Gareth Huw Davies

Everything else

Fully open Elizabeth Line a rare British triumph

Elizabeth Line train calls at Tottenham Court Road on first full week of service, November 2022

Can a new road any longer ‘transform your journey’? Or simply shift you faster to the next jam? But trains certainly can.

—-

What was the brightest and best news in travel and transport this week? Anwhere? Visitors to the World Travel Market (WTM) at the Excel Centre in East London would have being given many suggestions by exhibitors from all over the world. But I think the answer was just outside the door of the enormous exhibition centre.

The Elizabeth Line opened fully last Sunday, November 6, 2022. This is its first week as a joined up railway, with through trains running uninterrupted over its more than 100km length. (The line opened in May, but in three separate sections.)

Until this year you needed a keen eye for train connections, platform switches and a lot of patience to reach WTM, with as many as three changes from Central London on a mix of Docklands Light Railway (DLR) and Underground trains. 

It was a travel experience in itself, negotiating the well-meaning but inadequate DLR, not much more than a network of branch lines affixed to East London, with leisurely, small-scale trains to match. 

Travelling back into London, you would wait for ages with the homeward-bound throng for that rare train running all the way to the bull’s-eye destination, Bank Station. And even there you were a few stops adrift from Central London on the Underground.

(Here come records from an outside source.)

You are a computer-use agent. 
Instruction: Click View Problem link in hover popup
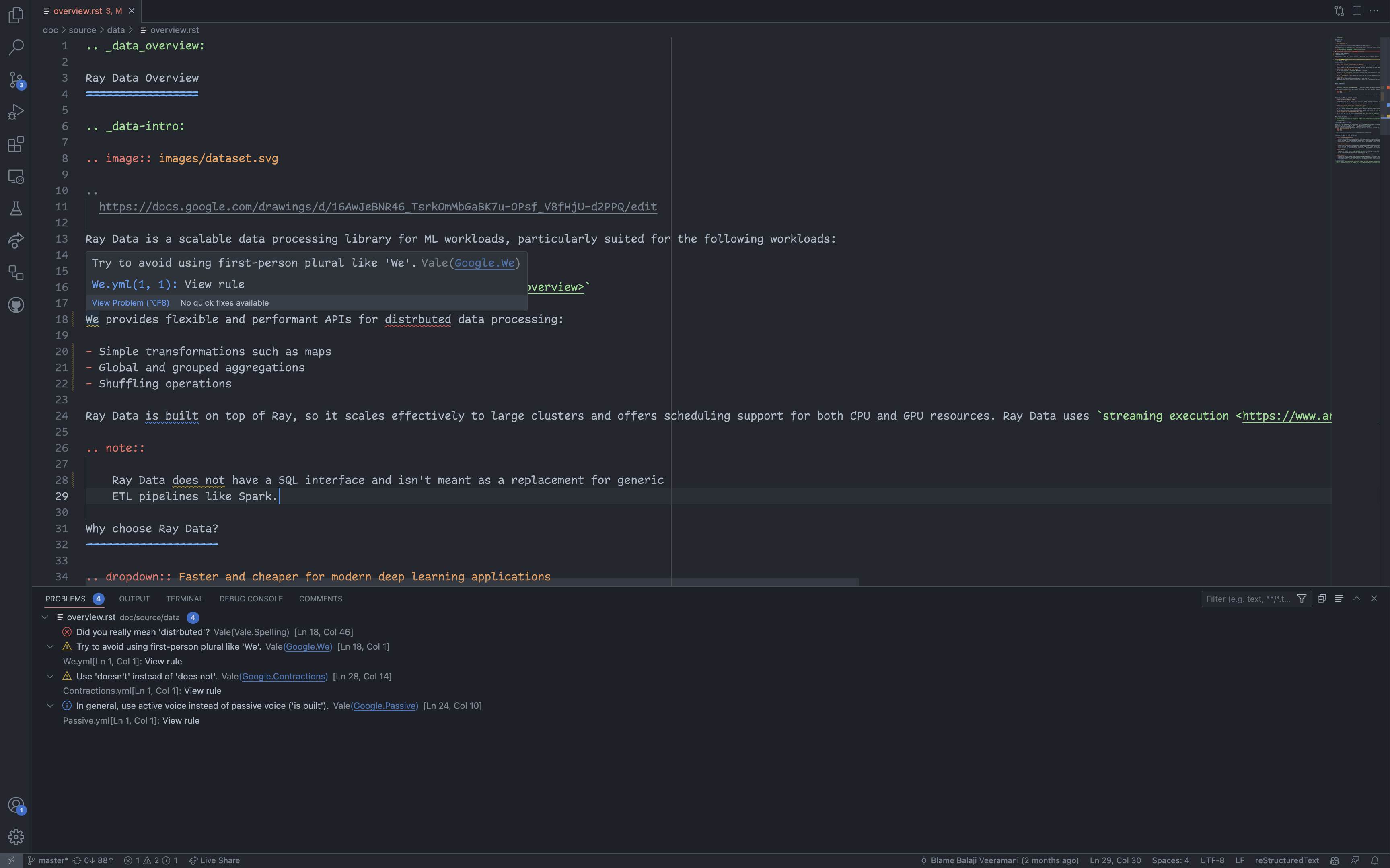(130, 302)
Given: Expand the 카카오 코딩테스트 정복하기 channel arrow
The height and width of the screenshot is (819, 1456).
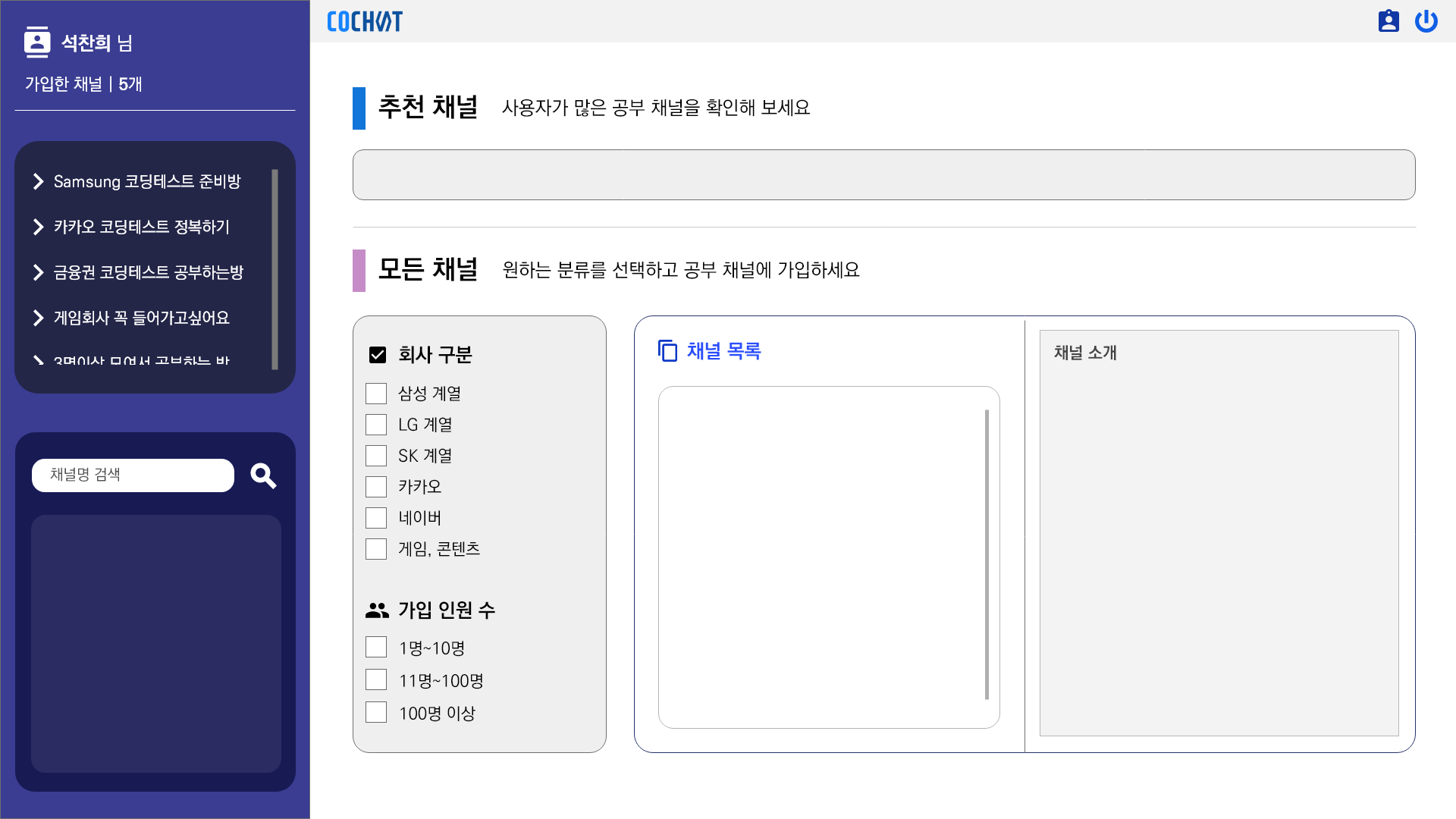Looking at the screenshot, I should 39,227.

This year, though, we were upgraded from Thomas the Tank Engine to Gordon and his Express Train. “Move along the platform,” said the announcer. “This Elizabeth Line Service has nine carriages.” The sleek new train glided in, destination Reading. 

Reading! For those unfamiliar with the geography of the Southeast, that is right through the middle of London and 36 miles (59 km) out on the other side. On the way it stops at stations in the heart of the capital, Tottenham Court Road and Bond Street. The last time I came to WTM I ‘d have been lucky to get beyond the next station without changing. This time I was in Tottenham Court Road in 16 minutes. 

The Elizabeth Line, with its new tunnel under the heart of London and a long string of new stations, is a rare British triumph, the only unalloyed infrastructure success since the 2012 Olympics. The trains are fast and smooth, the stations vast and comfortable. The two-year delay is an annoyance that will shrink to a footnote in future histories. 

It will transform transport in and around the capital. From deep in East London I could have travelled direct to Heathrow,  and connected to railway stations, once a tedious crawl by Underground train, where I could be whisked away to all points. I could have journeyed far into sylvan Essex in the east and out to the rural reaches of the river Thames in the west.

The line cost £18.9 billion. Not such a lot of money when you compare it to the cost of building roads. This same week National Highways released a ‘virtual drive-through’ of the controversial £2 billion road and tunnel it wants to build under and through the Stonehenge World Heritage Site, with a “Wondering how the #A303Stonehenge improvements will transform your journey?” headline. The new road, if approved, will save a few minutes travel time, but lock in CO2 emissions well into the 2030s, or later, until road transport is fully electrified. The Elizabeth Line is electric, and will, in a relatively short time, be carbon free when the electricity it uses is entirely generated by renewables.

Future generations will celebrate the Elizabeth Line on its centenary. I doubt whether too many champagne bottles will be cracked at Stonehenge 100 years if the proposed ‘improvements’ go ahead.